*What is asked:* Change every "GUI agent" in the material below to "interface agent", leaving all other text as it is.

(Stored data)
— Begin —
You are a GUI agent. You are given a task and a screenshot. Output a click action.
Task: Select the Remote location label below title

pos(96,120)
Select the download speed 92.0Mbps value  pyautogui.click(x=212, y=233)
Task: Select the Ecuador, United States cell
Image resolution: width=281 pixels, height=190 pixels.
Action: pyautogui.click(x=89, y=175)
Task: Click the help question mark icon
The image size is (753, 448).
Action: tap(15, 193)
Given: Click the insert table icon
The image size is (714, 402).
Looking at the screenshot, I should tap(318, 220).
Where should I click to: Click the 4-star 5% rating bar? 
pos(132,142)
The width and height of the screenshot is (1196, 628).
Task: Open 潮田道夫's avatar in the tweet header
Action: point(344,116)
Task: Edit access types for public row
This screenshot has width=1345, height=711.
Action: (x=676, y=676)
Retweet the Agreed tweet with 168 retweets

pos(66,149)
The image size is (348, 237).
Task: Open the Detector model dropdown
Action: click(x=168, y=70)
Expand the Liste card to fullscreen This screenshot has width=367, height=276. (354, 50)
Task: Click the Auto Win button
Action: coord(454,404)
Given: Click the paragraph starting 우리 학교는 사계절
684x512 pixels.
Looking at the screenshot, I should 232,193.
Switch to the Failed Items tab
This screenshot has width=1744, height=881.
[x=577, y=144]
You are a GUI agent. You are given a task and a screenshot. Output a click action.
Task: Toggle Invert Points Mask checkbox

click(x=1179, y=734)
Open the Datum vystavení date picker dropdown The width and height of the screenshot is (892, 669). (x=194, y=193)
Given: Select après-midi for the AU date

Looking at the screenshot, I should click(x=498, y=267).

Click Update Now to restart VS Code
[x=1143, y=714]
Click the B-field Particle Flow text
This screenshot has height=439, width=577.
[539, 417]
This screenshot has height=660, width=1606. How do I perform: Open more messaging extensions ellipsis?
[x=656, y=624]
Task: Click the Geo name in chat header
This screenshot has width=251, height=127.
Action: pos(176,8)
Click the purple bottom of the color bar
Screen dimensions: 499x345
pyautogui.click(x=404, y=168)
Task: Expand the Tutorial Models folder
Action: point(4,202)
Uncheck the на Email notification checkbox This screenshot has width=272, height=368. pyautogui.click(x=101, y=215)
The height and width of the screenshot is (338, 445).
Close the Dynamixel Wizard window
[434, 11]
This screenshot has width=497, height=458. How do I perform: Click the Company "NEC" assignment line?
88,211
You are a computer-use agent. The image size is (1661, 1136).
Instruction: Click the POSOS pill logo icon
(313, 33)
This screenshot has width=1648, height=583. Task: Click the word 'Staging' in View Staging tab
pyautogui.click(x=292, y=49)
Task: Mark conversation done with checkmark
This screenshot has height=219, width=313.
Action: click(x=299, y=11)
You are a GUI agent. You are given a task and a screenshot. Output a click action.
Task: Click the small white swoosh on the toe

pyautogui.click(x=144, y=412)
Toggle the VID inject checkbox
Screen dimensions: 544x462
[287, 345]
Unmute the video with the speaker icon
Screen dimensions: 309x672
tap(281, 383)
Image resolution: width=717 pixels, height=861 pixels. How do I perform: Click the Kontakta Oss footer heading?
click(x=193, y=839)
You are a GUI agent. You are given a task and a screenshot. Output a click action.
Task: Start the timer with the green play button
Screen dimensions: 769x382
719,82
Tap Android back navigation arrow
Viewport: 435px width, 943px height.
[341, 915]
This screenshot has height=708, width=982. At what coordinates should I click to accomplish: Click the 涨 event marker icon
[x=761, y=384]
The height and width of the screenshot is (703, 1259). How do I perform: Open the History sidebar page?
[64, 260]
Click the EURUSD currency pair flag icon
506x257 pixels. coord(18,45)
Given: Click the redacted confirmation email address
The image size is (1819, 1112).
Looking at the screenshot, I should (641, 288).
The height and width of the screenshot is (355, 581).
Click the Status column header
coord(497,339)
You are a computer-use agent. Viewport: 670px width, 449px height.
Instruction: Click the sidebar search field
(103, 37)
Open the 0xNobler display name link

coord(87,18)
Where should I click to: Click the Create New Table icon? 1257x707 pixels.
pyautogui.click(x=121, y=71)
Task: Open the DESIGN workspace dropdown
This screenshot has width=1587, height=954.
— End —
*Result of this exercise:*
You are a interface agent. You are given a task and a screenshot. Output a click action.
Task: Select the Remote location label below title

pos(96,120)
Select the download speed 92.0Mbps value  pyautogui.click(x=212, y=233)
Task: Select the Ecuador, United States cell
Image resolution: width=281 pixels, height=190 pixels.
Action: pyautogui.click(x=89, y=175)
Task: Click the help question mark icon
The image size is (753, 448).
Action: tap(15, 193)
Given: Click the insert table icon
The image size is (714, 402).
Looking at the screenshot, I should tap(318, 220).
Where should I click to: Click the 4-star 5% rating bar? 
pos(132,142)
The width and height of the screenshot is (1196, 628).
Task: Open 潮田道夫's avatar in the tweet header
Action: point(344,116)
Task: Edit access types for public row
This screenshot has width=1345, height=711.
Action: (x=676, y=676)
Retweet the Agreed tweet with 168 retweets

pos(66,149)
The image size is (348, 237).
Task: Open the Detector model dropdown
Action: click(x=168, y=70)
Expand the Liste card to fullscreen This screenshot has width=367, height=276. (354, 50)
Task: Click the Auto Win button
Action: coord(454,404)
Given: Click the paragraph starting 우리 학교는 사계절
684x512 pixels.
Looking at the screenshot, I should 232,193.
Switch to the Failed Items tab
This screenshot has width=1744, height=881.
[x=577, y=144]
You are a interface agent. You are given a task and a screenshot. Output a click action.
Task: Toggle Invert Points Mask checkbox

click(x=1179, y=734)
Open the Datum vystavení date picker dropdown The width and height of the screenshot is (892, 669). (x=194, y=193)
Given: Select après-midi for the AU date

Looking at the screenshot, I should click(x=498, y=267).

Click Update Now to restart VS Code
[x=1143, y=714]
Click the B-field Particle Flow text
This screenshot has height=439, width=577.
[539, 417]
This screenshot has height=660, width=1606. How do I perform: Open more messaging extensions ellipsis?
[x=656, y=624]
Task: Click the Geo name in chat header
This screenshot has width=251, height=127.
Action: pos(176,8)
Click the purple bottom of the color bar
Screen dimensions: 499x345
pyautogui.click(x=404, y=168)
Task: Expand the Tutorial Models folder
Action: point(4,202)
Uncheck the на Email notification checkbox This screenshot has width=272, height=368. pyautogui.click(x=101, y=215)
The height and width of the screenshot is (338, 445).
Close the Dynamixel Wizard window
[434, 11]
This screenshot has width=497, height=458. How do I perform: Click the Company "NEC" assignment line?
88,211
You are a computer-use agent. The image size is (1661, 1136).
Instruction: Click the POSOS pill logo icon
(313, 33)
This screenshot has width=1648, height=583. Task: Click the word 'Staging' in View Staging tab
pyautogui.click(x=292, y=49)
Task: Mark conversation done with checkmark
This screenshot has height=219, width=313.
Action: click(x=299, y=11)
You are a interface agent. You are given a task and a screenshot. Output a click action.
Task: Click the small white swoosh on the toe

pyautogui.click(x=144, y=412)
Toggle the VID inject checkbox
Screen dimensions: 544x462
[287, 345]
Unmute the video with the speaker icon
Screen dimensions: 309x672
tap(281, 383)
Image resolution: width=717 pixels, height=861 pixels. How do I perform: Click the Kontakta Oss footer heading?
click(x=193, y=839)
You are a interface agent. You are given a task and a screenshot. Output a click action.
Task: Start the timer with the green play button
Screen dimensions: 769x382
719,82
Tap Android back navigation arrow
Viewport: 435px width, 943px height.
[341, 915]
This screenshot has height=708, width=982. At what coordinates should I click to accomplish: Click the 涨 event marker icon
[x=761, y=384]
The height and width of the screenshot is (703, 1259). How do I perform: Open the History sidebar page?
[64, 260]
Click the EURUSD currency pair flag icon
506x257 pixels. coord(18,45)
Given: Click the redacted confirmation email address
The image size is (1819, 1112).
Looking at the screenshot, I should (641, 288).
The height and width of the screenshot is (355, 581).
Click the Status column header
coord(497,339)
You are a computer-use agent. Viewport: 670px width, 449px height.
Instruction: Click the sidebar search field
(103, 37)
Open the 0xNobler display name link

coord(87,18)
Where should I click to: Click the Create New Table icon? 1257x707 pixels.
pyautogui.click(x=121, y=71)
Task: Open the DESIGN workspace dropdown
This screenshot has width=1587, height=954.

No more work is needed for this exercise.